When the head of police mentioned this name, the Grand Duke answered that it was not unknown to him.
"Indeed," remarked General Voranzoff, "Wassili Fedor is a man of worth and courage. His influence over his companions has always been very great."
"How long has he been at Irkutsk?" asked the Duke.
"For two years."
"And his conduct?"
"His conduct," answered the head of police, "is that of a man obedient to the special laws which govern him."
"General," said the Grand Duke, "General, be good enough to present him to me immediately."
The orders of the Grand Duke were obeyed, and before half an hour had passed, Fedor was introduced into his presence. He was a man over forty, tall, of a stern and sad countenance. One felt that his whole life was summed up in a single word-- strife--he had striven and suffered. His features bore a marked resemblance to those of his daughter, Nadia Fedor.
This Tartar invasion had severely wounded him in his tenderest affections, and ruined the hope of the father, exiled eight thousand versts from his native town. A letter had apprised him of the death of his wife, and at the same time of the departure of his daughter, who had obtained from the government an authorization to join him at Irkutsk. Nadia must have left Riga on the 10th of July. The invasion had begun on the 15th of July; if at that time Nadia had passed the frontier, what could have become of her in the midst of the invaders? The anxiety of the unhappy father may be supposed when, from that time, he had no further news of his daughter.

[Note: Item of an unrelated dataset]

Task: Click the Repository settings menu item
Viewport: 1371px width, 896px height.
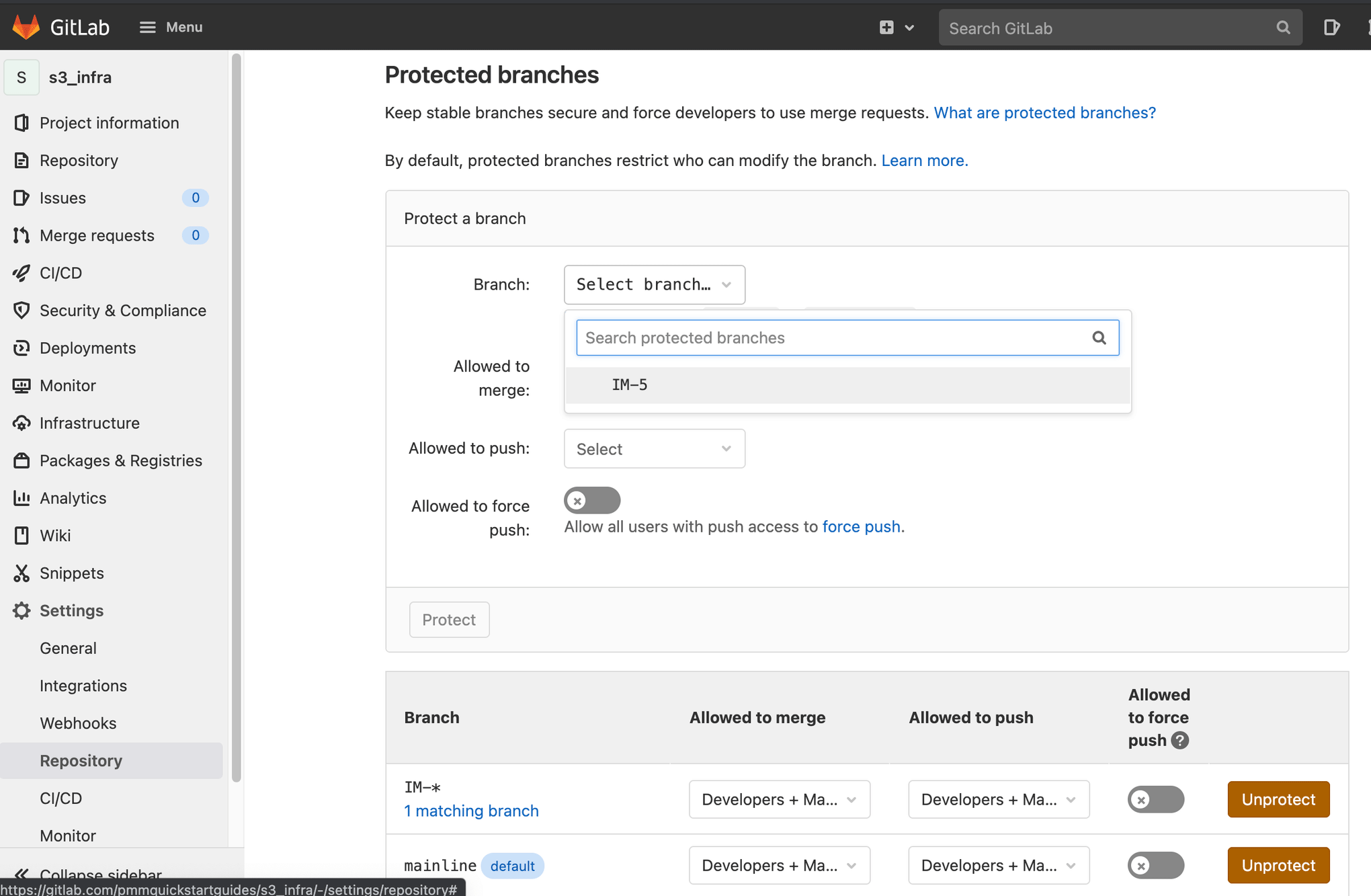Action: click(x=80, y=760)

Wassili Fedor entered the presence of the Grand Duke, bowed, and waited to be questioned.
"Wassili Fedor," said the Grand Duke, "your companions in exile have asked to be allowed to form a select corps. They are not ignorant that in this corps they must make up their minds to be killed to the last man?"

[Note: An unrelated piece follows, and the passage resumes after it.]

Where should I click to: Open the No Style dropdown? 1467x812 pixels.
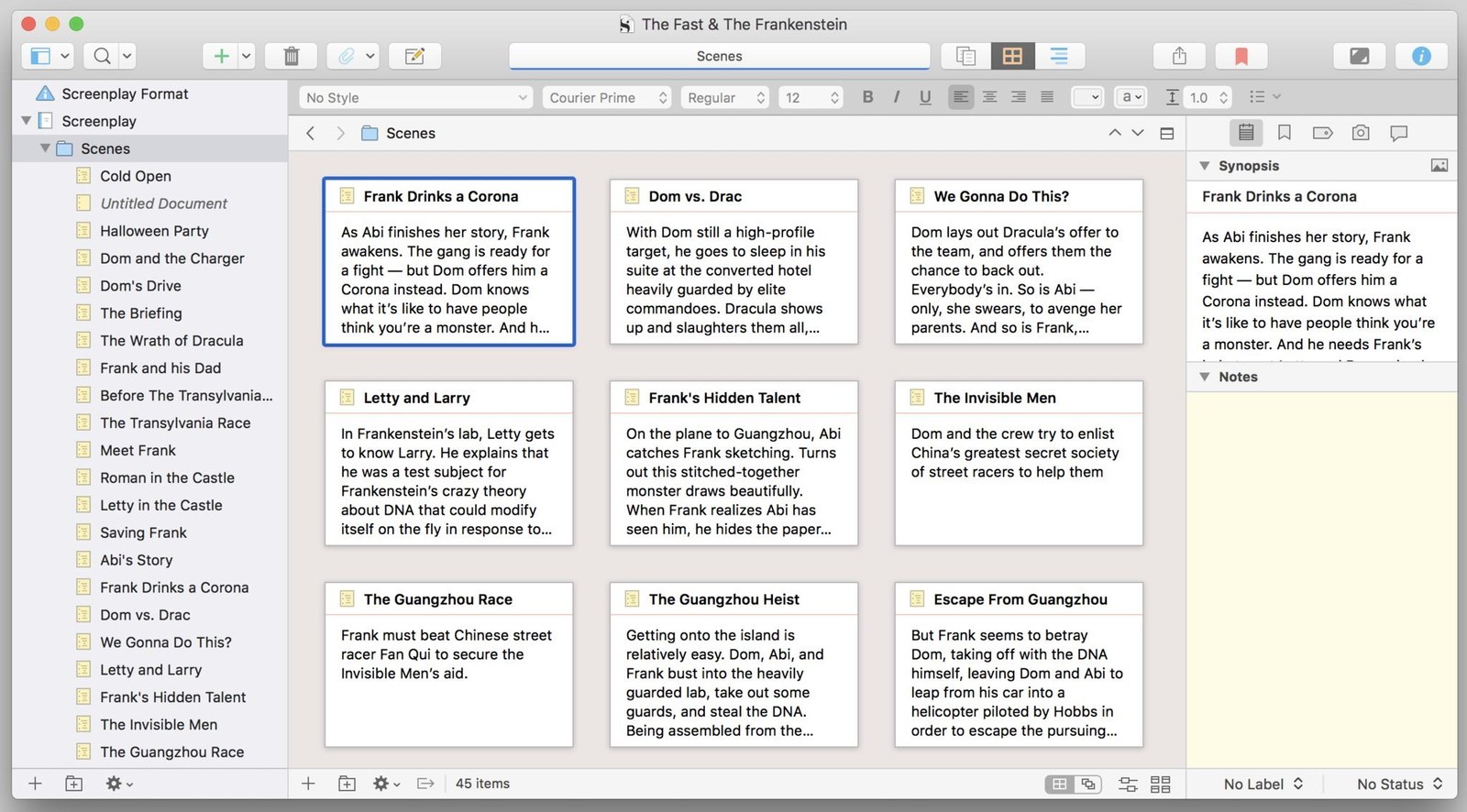(416, 97)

"They are not ignorant of it," replied Fedor.
"They wish to have you for their captain."
"I, your Highness?"
"Do you consent to be placed at their head?"
"Yes, if it is for the good of Russia."
"Captain Fedor," said the Grand Duke, "you are no longer an exile."
"Thanks, your Highness, but can I command those who are so still?"
"They are so no longer!" The brother of the Czar had granted a pardon to all Fedor's companions in exile, now his companions in arms!
Wassili Fedor wrung, with emotion, the hand which the Grand Duke held out to him, and retired.